C’était avant la défaite historique que Lat Dior avait infligée aux troupes coloniales à Ngol-Ngol, sous le commandement du Capitaine Lorans, le 30 décembre 1863. Ce fut à Diati, Ndande, que les troupes coloniales furent battues, avant que Samba Laobé ne fût victime d’un complot qui lui coûta la vie et que Lat Dior ne tombât à Dékheulé, les armes à la main.» Aussi, poursuit-il, «ce fut à Thiès qu’un parti comme le Bds a pris naissance, ainsi que le Pai et que la classe ouvrière sénégalaise a écrit les pages les plus glorieuses de son histoire, à travers les grèves des années 1920, 1925, 1938, qui fit 7 morts et 125 blessés et celle de1947-1948 qui dura 5 mois et 10 jours».

Thiès c’est aussi, selon le coordonnateur du Projet «Histoire générale du Sénégal des origines à nos jours», «les pôles religieux que sont Tivaouane, Ndiassane, la famille Ndiéguène, Pire, Thiénaba et le Mouvement Maadyanke, Mbour, Nguékokh, Toul, Diourbel, mais aussi, Mont Rolland, Ngazobil et sa première Eglise bénie par Vicaire apostolique de Sénégambie ; l’ordination, le 31 Juillet 1864 du premier prêtre formé à Saint-Louis, l’Abbé Guillaume Jouga, un natif de Gorée».

Egalement, ajoute l’historien, «ce fut aussi, dans la région de Thiès, que le mouvement de la jeunesse sénégalaise tint quelques-unes de ses plus grandes manifestations et conquit ses lettres de noblesse». Sans compter que «Thiès fut aussi la municipalité où Léopold Sédar Senghor, premier Président du Sénégal et négociateur de notre indépendance, avait décidé de militer, bien qu’originaire de Djilor ou de Joal».

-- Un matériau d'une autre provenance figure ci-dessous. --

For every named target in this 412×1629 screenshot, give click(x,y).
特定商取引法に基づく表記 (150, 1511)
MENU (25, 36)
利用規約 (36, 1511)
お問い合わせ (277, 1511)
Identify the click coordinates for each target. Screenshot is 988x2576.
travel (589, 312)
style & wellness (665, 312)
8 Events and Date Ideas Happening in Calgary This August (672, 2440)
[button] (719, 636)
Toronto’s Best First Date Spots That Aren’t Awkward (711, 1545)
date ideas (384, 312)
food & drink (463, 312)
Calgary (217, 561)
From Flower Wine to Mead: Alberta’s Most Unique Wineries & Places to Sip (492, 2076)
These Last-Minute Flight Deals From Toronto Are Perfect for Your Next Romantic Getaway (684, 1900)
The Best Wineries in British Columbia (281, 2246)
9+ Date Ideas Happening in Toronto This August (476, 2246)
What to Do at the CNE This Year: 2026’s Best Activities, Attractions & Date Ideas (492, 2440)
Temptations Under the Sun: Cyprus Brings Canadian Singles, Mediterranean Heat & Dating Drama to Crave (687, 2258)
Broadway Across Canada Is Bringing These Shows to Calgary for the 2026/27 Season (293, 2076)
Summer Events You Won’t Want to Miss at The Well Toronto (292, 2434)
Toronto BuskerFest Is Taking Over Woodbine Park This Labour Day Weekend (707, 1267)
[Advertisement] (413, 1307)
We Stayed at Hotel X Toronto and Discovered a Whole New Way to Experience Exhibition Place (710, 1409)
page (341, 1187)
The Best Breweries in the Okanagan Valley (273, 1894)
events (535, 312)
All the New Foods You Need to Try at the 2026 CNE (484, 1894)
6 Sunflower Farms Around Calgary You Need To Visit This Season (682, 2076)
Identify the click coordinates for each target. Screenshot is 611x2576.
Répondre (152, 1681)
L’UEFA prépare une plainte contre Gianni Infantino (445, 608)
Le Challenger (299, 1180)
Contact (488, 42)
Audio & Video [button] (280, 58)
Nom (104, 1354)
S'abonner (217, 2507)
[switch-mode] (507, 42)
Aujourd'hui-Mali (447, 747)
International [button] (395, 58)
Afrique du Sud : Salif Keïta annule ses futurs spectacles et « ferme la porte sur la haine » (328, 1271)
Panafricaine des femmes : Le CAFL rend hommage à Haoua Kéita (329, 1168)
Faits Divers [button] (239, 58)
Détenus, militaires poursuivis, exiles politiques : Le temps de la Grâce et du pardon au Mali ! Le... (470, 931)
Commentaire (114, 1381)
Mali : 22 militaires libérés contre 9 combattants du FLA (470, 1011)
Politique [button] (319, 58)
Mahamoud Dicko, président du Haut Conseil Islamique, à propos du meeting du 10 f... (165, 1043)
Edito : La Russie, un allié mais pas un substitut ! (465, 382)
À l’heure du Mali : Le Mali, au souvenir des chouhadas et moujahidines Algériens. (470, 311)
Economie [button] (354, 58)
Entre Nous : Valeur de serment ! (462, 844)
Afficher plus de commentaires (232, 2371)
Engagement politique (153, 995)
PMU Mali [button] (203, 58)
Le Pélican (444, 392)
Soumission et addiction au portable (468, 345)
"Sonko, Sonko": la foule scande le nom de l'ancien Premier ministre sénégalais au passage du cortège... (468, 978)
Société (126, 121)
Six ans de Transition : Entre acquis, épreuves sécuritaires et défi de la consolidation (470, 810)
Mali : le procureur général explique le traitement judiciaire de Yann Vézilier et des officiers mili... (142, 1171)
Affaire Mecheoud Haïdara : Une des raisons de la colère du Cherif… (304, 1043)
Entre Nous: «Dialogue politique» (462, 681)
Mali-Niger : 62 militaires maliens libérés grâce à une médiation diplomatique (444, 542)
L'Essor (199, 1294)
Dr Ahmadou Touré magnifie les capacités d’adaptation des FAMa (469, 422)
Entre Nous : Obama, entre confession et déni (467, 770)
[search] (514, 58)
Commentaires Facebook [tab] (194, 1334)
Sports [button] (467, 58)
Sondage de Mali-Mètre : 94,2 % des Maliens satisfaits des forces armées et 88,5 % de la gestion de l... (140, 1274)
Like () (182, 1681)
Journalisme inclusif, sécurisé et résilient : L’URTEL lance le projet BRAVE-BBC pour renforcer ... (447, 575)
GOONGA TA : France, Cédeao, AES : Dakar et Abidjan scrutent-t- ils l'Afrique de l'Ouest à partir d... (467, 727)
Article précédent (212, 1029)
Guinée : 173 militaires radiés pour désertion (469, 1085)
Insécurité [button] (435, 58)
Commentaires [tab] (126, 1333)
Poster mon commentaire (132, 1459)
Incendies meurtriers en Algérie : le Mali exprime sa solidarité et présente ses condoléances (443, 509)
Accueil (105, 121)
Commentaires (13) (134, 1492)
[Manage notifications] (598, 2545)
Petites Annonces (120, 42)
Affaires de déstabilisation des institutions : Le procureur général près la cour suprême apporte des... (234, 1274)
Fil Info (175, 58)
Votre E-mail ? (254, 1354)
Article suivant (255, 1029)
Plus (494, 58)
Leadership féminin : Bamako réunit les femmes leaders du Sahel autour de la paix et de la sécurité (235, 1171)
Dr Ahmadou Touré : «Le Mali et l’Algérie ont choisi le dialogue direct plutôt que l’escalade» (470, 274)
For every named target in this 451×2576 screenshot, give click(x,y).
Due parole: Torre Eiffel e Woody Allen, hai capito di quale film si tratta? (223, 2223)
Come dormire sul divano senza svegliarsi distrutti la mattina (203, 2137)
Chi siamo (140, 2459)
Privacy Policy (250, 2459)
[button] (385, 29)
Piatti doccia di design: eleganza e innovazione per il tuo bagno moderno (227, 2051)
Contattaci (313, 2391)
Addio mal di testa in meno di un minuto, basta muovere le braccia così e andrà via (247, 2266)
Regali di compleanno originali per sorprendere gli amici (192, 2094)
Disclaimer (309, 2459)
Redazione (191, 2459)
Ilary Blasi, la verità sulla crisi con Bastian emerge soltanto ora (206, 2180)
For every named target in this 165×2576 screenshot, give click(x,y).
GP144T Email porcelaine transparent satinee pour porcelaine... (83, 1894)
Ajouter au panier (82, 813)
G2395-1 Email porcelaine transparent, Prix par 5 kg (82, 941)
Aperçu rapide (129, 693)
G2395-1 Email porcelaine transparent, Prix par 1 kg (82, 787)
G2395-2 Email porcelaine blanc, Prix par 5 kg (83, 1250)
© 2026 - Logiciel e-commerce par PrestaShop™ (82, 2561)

Sur le plan économique Pr Iba Nder Thiam renseigne que la Capitale du Rail est le «siège de la première unité industrielle du Sénégal, à travers le chemin de fer Dakar-Saint-Louis, Thiès-Kayes, devenu Dakar-Niger. Thiès a réuni des populations d’origines diverses provenant du Soudan, de toutes les régions du Sénégal, de la Guinée, de la Mauritanie, qui ont cohabité dans la paix, la tolérance et le respect mutuel. C’est dans cette région, souligne le Professeur, qu’ont été écrites quelques-unes des plus belles pages de l’histoire du Baol, du Cayor, du Sine et du Saloum, puisque Coumba Ndoffène Diouf Famack y sera tué lâchement en 1871 pour avoir réclamé Joal aux colonisateurs, malgré le rôle qu’il avait joué dans l’élimination de Maba Diakhou Bâ. Thiès et sa région ont aussi abrité la geste de Kagne, qui a donné son nom à Allou Kagne et de Yadikone, dont les exploits ont hanté notre jeunesse.

Thiès, c’est aussi l’assassinat du commandant Chautemps par Saritia Dièye, la geste de Diéry Ndella Coumba et de ses compagnons, l’assassinat de Demba Diop, etc.».